This presentation will showcase the basic principles of Electronic Portfolios by linking two dynamic processes to promote deep learning: Portfolio Development and Digital Storytelling. If we are to help learners create portfolios that truly support Assessment For Learning (AFL) and follow the ten AFL principles, then we need to look at strategies that help learners find their own voice and tell the story of their own learning... strategies that foster learner self-motivation. A major challenge today with electronic portfolios is to maintain learner intrinisic motivation to willingly engage in the portfolio process. The use of multimedia tools is one strategy that involves and engages learners; another technology that is engaging young people today are weblogs (blogs) and wikis. Participants will see demonstrations of electronic portfolios as digital stories, formative assessment, and support for lifelong learning. [Maricopa Community Colleges Day of Dialogue on Electronic Portfolios, February 25, 2005 (1 MB PDF); ePortfolio Australia Conference, December 2004 (902K PDF); WebCT Conference, July 14, 2006 (743K PDF)]
This presentation will focus on the role of reflection in electronic portfolios and the tools for scaffolding reflection: blogs, wikis, digital stories and built-in forms. The presentation will cover a brief overview of the literature on reflection and learning (Schon, Dewey, Moon), including some new perspectives on storytelling as reflection on experience to improve learning (McDrury & Alterio), and the role of reflection in brain-based learning (Zull). [UBC e-Portfolio Conference: Reflection Is Not a Mirror, It's a Lens, November 19, 2004 (409K PDF)]
The ancient art of storytelling can be a powerful tool for deep learning and reflection, Add today’s multimedia technology and you have a highly motivating project-based learning activity as well as a powerful artifact in an electronic portfolio. A digital story is a short digital video clip, usually told in first person narrative with the learner’s own voice, illustrated primarily with still images, and often with an added music track. In this presentation, participants will see examples of digital stories created by learners of all ages, learn about the principles of Digital Storytelling, and the variety of strategies that can be used with diverse learners, from kindergarten through graduate school and into retirement.[IRA Technology Institute, May 1, 2005 (356K PDF)]; [University of St. Thomas, September 24, 2005 (1.2 MB PDF)]; [ULearn05 Conference, Auckland, New Zealand, July 13, 2005 (847K PDF)]
(50 word description) The ancient art of storytelling is a powerful tool for deep learning and reflection, Add today’s multimedia technology and you have a highly motivating project-based learning activity as well as a powerful reflective artifact in an electronic portfolio. See examples of digital stories created by learners of all ages, K-adult.

------

# EXERCISE PROMPT:
How do the presentation descriptions define a digital story? You won't need the listing that comes next.

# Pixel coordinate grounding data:
------

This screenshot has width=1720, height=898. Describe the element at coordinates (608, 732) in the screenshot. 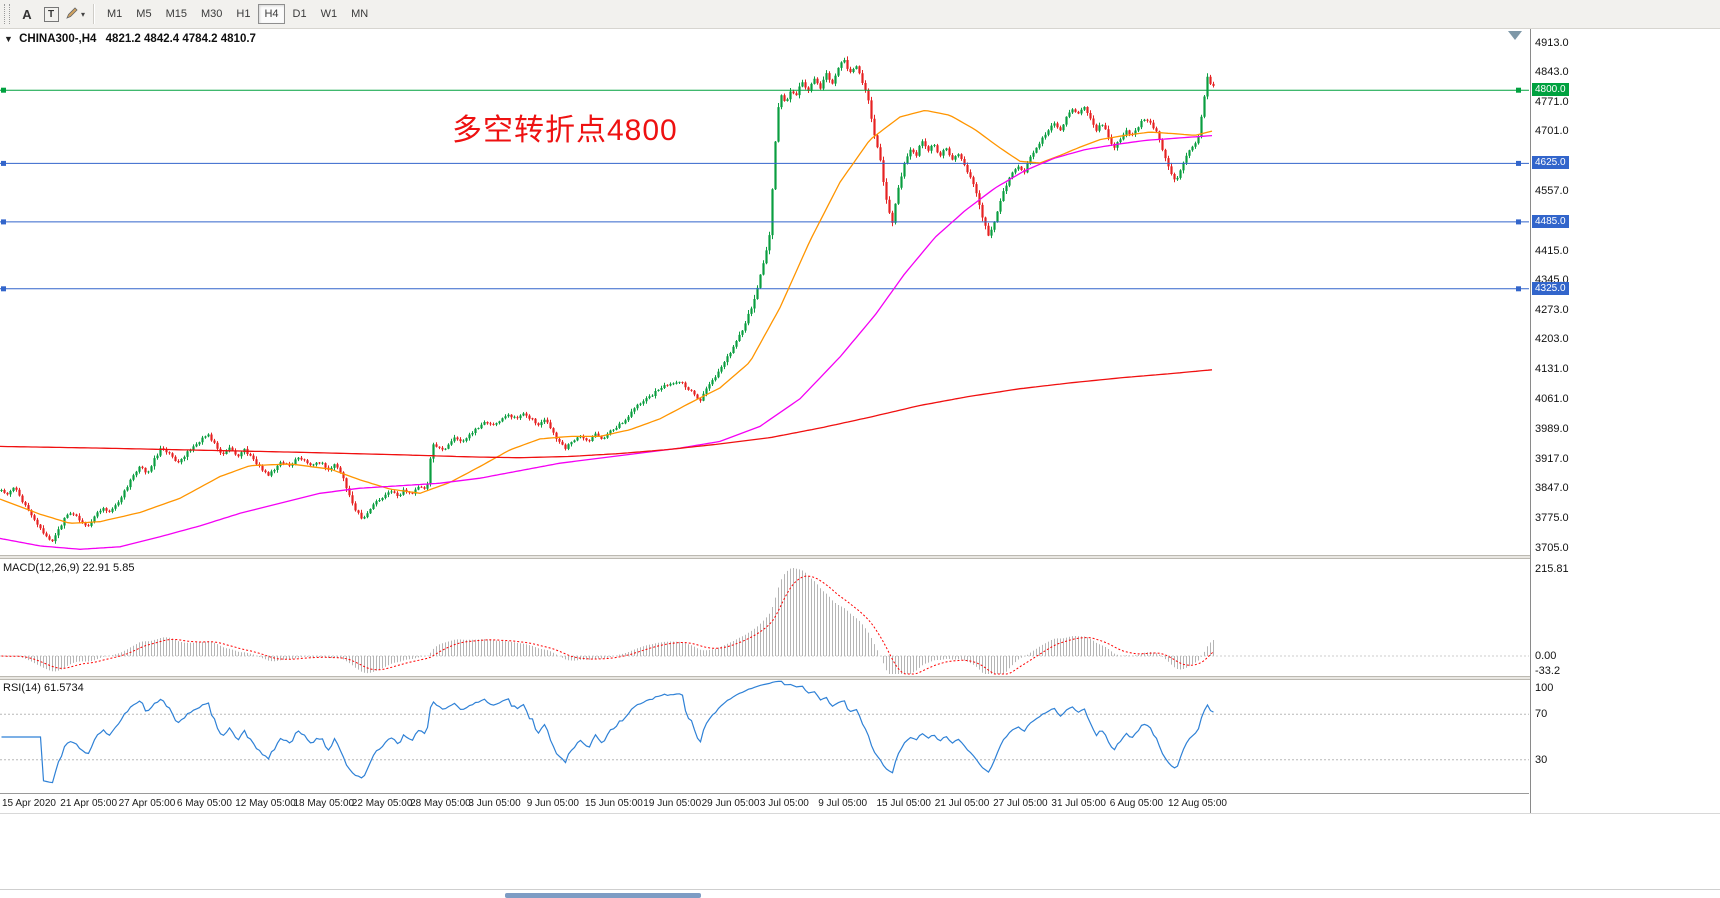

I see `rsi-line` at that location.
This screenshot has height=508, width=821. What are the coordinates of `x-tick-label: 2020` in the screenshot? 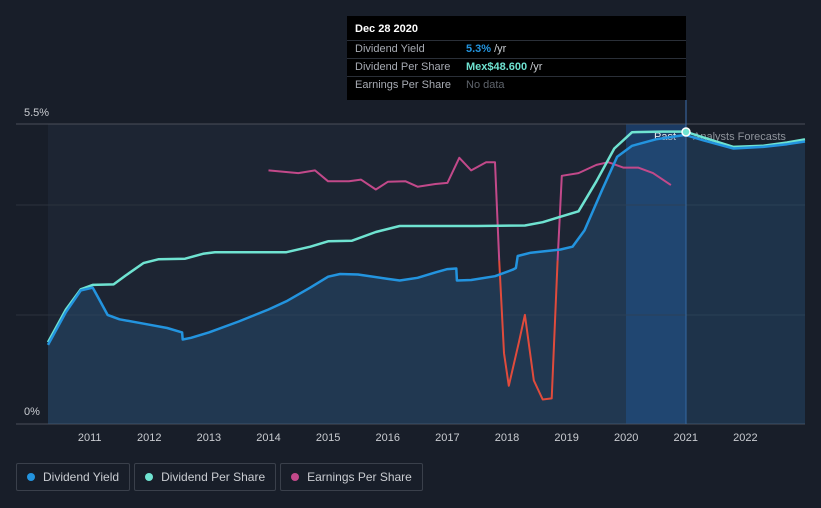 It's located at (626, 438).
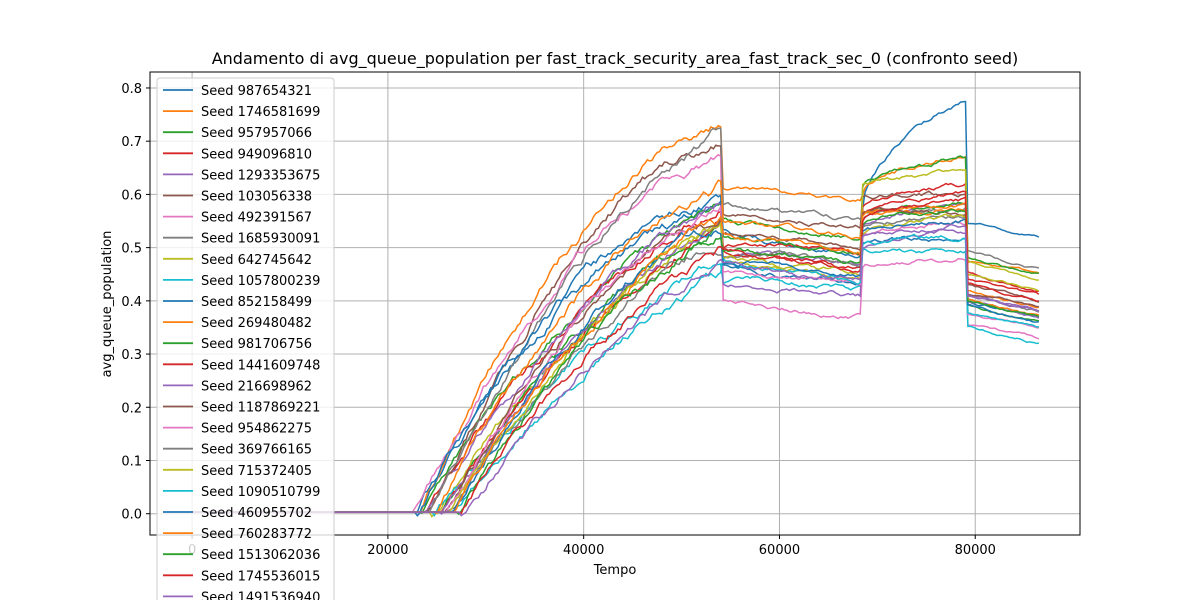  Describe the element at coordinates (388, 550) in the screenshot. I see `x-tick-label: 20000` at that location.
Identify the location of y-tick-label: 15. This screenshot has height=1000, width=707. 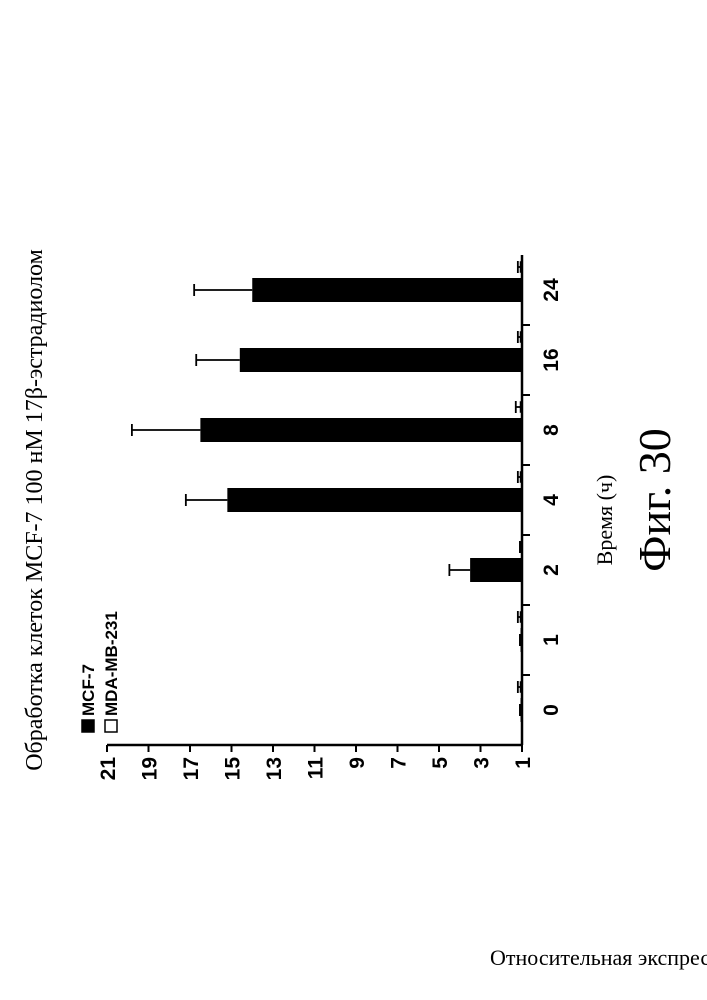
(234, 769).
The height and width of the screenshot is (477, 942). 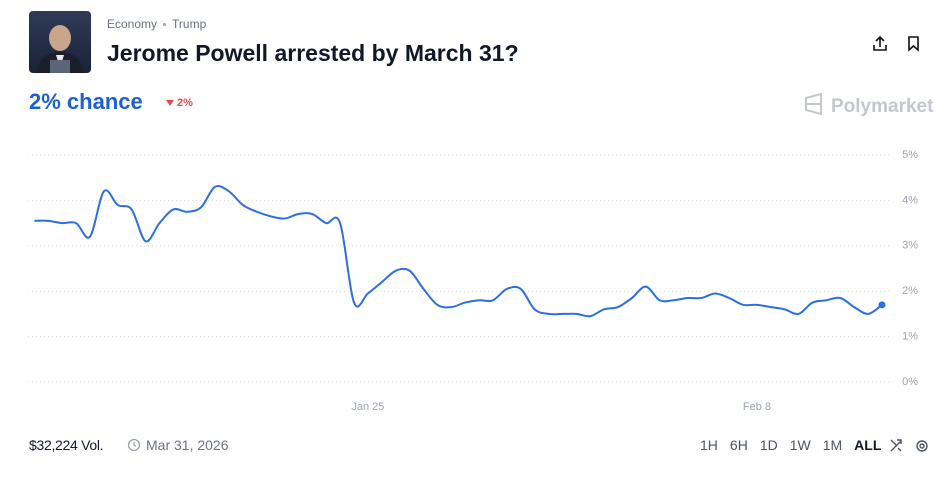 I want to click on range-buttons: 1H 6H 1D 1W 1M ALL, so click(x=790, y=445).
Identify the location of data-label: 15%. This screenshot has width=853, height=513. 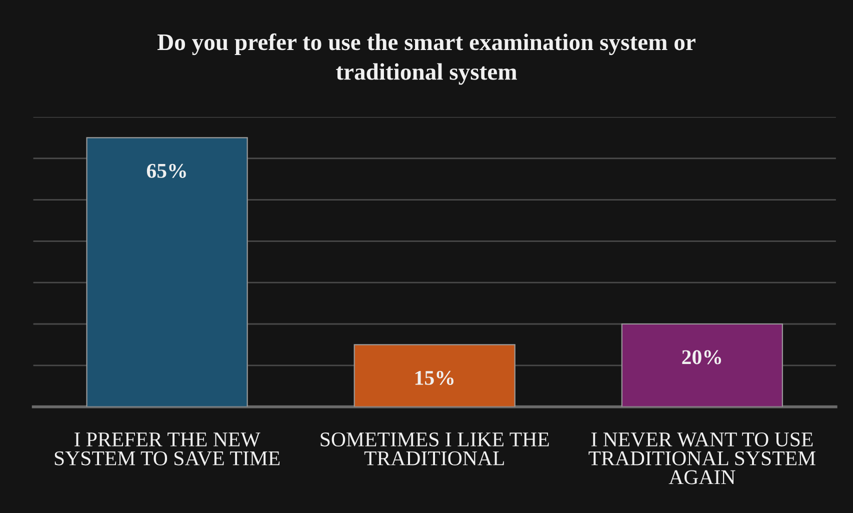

------

# ANSWER BOX:
A digital story is a short digital video clip, usually told in first person narrative with the learner's own voice, illustrated primarily with still images, and often with an added music track.